====== Source extract ======
The book consists of six chapters. The introductory chapter provides an overview of the rise of the contemporary charter school movement as a whole, which the authors differentiate from individual charter schools. In this introduction, Fabricant and Fine acknowledge that public education has not lived up to its potential; however, the authors believe that the charter school movement, which includes the deregulation and privatization of public education, not only threatens many of the United States’ democratic values but also does not solve all the problems facing public education.


In the second chapter, Fabricant and Fine provide a detailed description of the history of the charter school movement by describing how charter schools evolved from an innovative experiment run by local educators committed to social justice to a well-funded movement, which charter advocates promise to be a policy solution to public education. The authors describe this movement: “Birthed at the precarious intersection of deep frustration in communities of color, high national anxiety, and ideological attacks on the public sphere, charters are the newest face of reform in the long U. S. history of public education” (p. 14). Fabricant and Fine distinguish exemplar charter schools from the aggregate of charter schools and lament that local and national policies are largely informed by the limited experiences of the exemplars rather than the aggregate.  


Chapter 3 stands out as a key chapter in the book; it clearly examines the evidence and then describes how charter schools perform in regard to each specific promise: “improve test scores, enhance equity, and promote innovation” (p. 37). Fabricant and Fine state, “Over the past few years, a number of national and city-specific studies demonstrate that on the basis of standardized testing results, charter performance is, on the aggregate, no better than that of public schools and often worse” (p. 37). Additionally, the chapter provides a detailed discussion of empirical evidence in regard to the consequences of charter schools on students, parents, educators, and local democratic participation. The authors assert that the evidence has not influenced the policies, which largely support the continued growth of the charter school movement.
====== Dataset content ======
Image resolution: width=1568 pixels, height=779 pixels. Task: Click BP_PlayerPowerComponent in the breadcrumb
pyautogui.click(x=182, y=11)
======
====== Dataset content ======
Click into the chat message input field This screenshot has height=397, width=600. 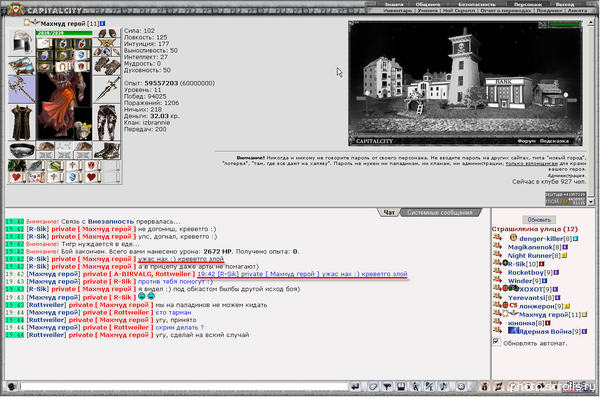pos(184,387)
======
▸ Objective
Retype the part of the charter school book review that begins at the words "Chapter 3 stands" and stops after the words "charter school movement.".

▸ Answer
Chapter 3 stands out as a key chapter in the book; it clearly examines the evidence and then describes how charter schools perform in regard to each specific promise: “improve test scores, enhance equity, and promote innovation” (p. 37). Fabricant and Fine state, “Over the past few years, a number of national and city-specific studies demonstrate that on the basis of standardized testing results, charter performance is, on the aggregate, no better than that of public schools and often worse” (p. 37). Additionally, the chapter provides a detailed discussion of empirical evidence in regard to the consequences of charter schools on students, parents, educators, and local democratic participation. The authors assert that the evidence has not influenced the policies, which largely support the continued growth of the charter school movement.